© Reuters. FILE PHOTO: A United States Postal Service (USPS) mail delivery person walks through Times Square in Manhattan, New York City, U.S., May 9, 2022. REUTERS/Andrew Kelly
By David Shepardson
WASHINGTON (Reuters) -Six U.S. senators on Friday urged the U.S. Postal Service (USPS) to delay implementing a new compensation system that they said would cut pay for tens of thousands of rural postal delivery workers.
The senators — Democrats Ron Wyden, Elizabeth Warren, Sherrod Brown, Ed Markey and John Fetterman and independent Bernie Sanders — in a letter to U.S. Postmaster General Louis DeJoy seen by Reuters said the automated Rural Route Evaluated Compensation System (RRECS) should not be used “until the system’s serious flaws are rectified.”
USPS and a union representing workers agreed last month the system would not take effect until at least Saturday. The union and USPS in 2012 had agreed to create a new system to determine compensation for rural carriers.
They also asked how USPS “will reimburse rural carriers for lost earnings when the system makes an inaccurate determination about their routes” and for detailed answers to questions.

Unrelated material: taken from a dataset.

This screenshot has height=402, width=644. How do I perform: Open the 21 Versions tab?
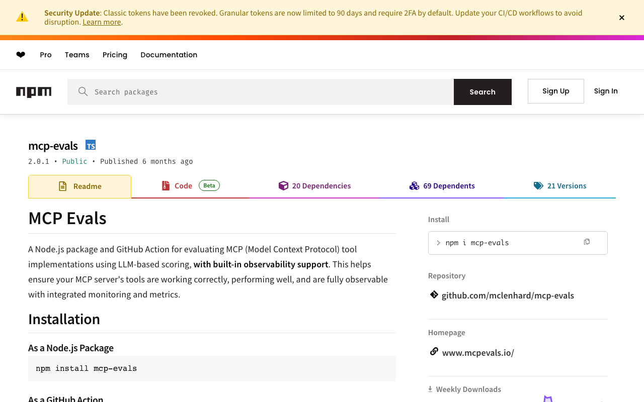point(560,186)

USPS, in response, said the compensation system for rural letter carriers is nationally negotiated and codified in their labor agreement and that changes were the result of an arbitration proceeding.
USPS added it would respond to the senators’ letter.
The letter from the senators said the system “will reduce the pay of 66% of carriers significantly, and for nearly 14,000 carriers, those cuts will exceed 8 hours of pay a week.”
The senators said rural letter carriers travel millions of miles daily providing essential services.
“We understand the need to update the rural letter carrier route evaluation system and ensure that rural carriers are compensated for labor that has gone unaccounted for under the current system,” the senators wrote, “but it is critical that USPS fixes the known issues with the system before implementation.”
The letter added that “at a time when USPS is struggling to deliver mail to rural areas, due in part to an inability to recruit rural letter carriers, we fear that RRECS’ impact on working conditions and pay will further deteriorate a vital service to our rural communities.”